1600 The British East India Company was incorporated by royal charter. It was created to compete in the East Indian spice trade.
1600 Charles I, king of England, Scotland and Ireland was born. Ice cream is said to have come from France when he married Henrietta Maria, daughter of Henri IV, and sister of Louis XIII.
1602 The Dutch East India Company was established and the Netherlands granted it a monopoly on trade with Asia.
1603 Andrea Cesalpino died. Italian botanist. (See 1519)
1607 The Carthusian monks in the French Alps are supposedly given the secret formula for Chartreuse liqueur by the Marechal d'Estrees.
1608 John Tradescant was born. He succeeded his father as naturalist and gardener to Charles I.
1610 The 1610 Community Regulations of Kracow, Poland stated that bagels were to be given as a gift to women in childbirth.
1615 The first tea is imported to the west
1615 Furuta Oribe died. His original name was Furuta Shigenari. He was a Japanese master of the tea ceremony who studied under Sen Riky. His ideas influenced the tea ceremony, teahouse architecture, tea-garden landscaping and even flower arrangement.

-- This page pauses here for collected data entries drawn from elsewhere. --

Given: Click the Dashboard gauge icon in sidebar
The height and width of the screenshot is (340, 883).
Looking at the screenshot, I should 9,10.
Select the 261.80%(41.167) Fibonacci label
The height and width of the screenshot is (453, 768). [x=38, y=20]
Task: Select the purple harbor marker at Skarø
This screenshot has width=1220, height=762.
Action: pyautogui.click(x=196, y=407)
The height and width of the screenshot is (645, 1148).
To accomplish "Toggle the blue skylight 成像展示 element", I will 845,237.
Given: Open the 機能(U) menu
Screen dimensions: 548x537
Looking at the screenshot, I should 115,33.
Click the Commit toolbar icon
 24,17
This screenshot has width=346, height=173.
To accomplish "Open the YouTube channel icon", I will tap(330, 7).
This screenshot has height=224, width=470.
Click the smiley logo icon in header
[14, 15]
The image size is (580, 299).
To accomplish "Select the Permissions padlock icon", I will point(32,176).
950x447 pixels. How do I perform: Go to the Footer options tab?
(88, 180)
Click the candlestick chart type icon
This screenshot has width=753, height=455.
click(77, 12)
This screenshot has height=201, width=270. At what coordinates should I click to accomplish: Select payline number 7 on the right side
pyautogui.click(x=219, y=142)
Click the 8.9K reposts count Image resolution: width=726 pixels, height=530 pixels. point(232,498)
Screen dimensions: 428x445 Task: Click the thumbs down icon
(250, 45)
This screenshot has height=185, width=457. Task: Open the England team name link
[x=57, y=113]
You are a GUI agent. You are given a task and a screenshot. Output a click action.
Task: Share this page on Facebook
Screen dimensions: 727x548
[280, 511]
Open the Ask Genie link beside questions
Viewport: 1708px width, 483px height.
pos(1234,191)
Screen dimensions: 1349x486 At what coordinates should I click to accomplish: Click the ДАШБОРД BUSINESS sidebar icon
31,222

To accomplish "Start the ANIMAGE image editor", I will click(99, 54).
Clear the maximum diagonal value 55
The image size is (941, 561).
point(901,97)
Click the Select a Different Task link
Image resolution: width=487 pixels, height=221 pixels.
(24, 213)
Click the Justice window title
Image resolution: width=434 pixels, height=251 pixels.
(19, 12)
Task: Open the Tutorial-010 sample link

1616 Nicholas Culpeper was born. Herbalist, who wrote the pseudoscientific 'A Physicall Directory' in 1649. It listed plants and their supposed healing properties based on the plants resemblance to the human body parts.
1616 William Shakespeare died. There are many references to food in Shakespeare's works.
1617 Prospero Alpini died. An Italian physician and botanist, he is said to have introduced coffee and bananas to Europe and to have been the first to artificially fertilize date palms.
1617 The first one way streets were established in London. Seventeen one way streets were created to regulate "disorder and rude behaviour of Carmen, Draymen, and others using Cartes."
1618 Francis Bacon became Lord Chancellor of England.
1620 The Pilgrims set sail and landed at Plymouth Rock on the Mayflower. The first corn (maize) was discovered by some Pilgrims led by Myles Standish, while exploring the area near Provincetown, Massachusetts. They named the spot Corn Hill.
1621 Prince Louis II de Condé, known as the Great Condé, was born. He was a French general who loved to hunt and had a passion for rice. Several dishes have been named for him, includintg Consomme Condé and Creme Condé.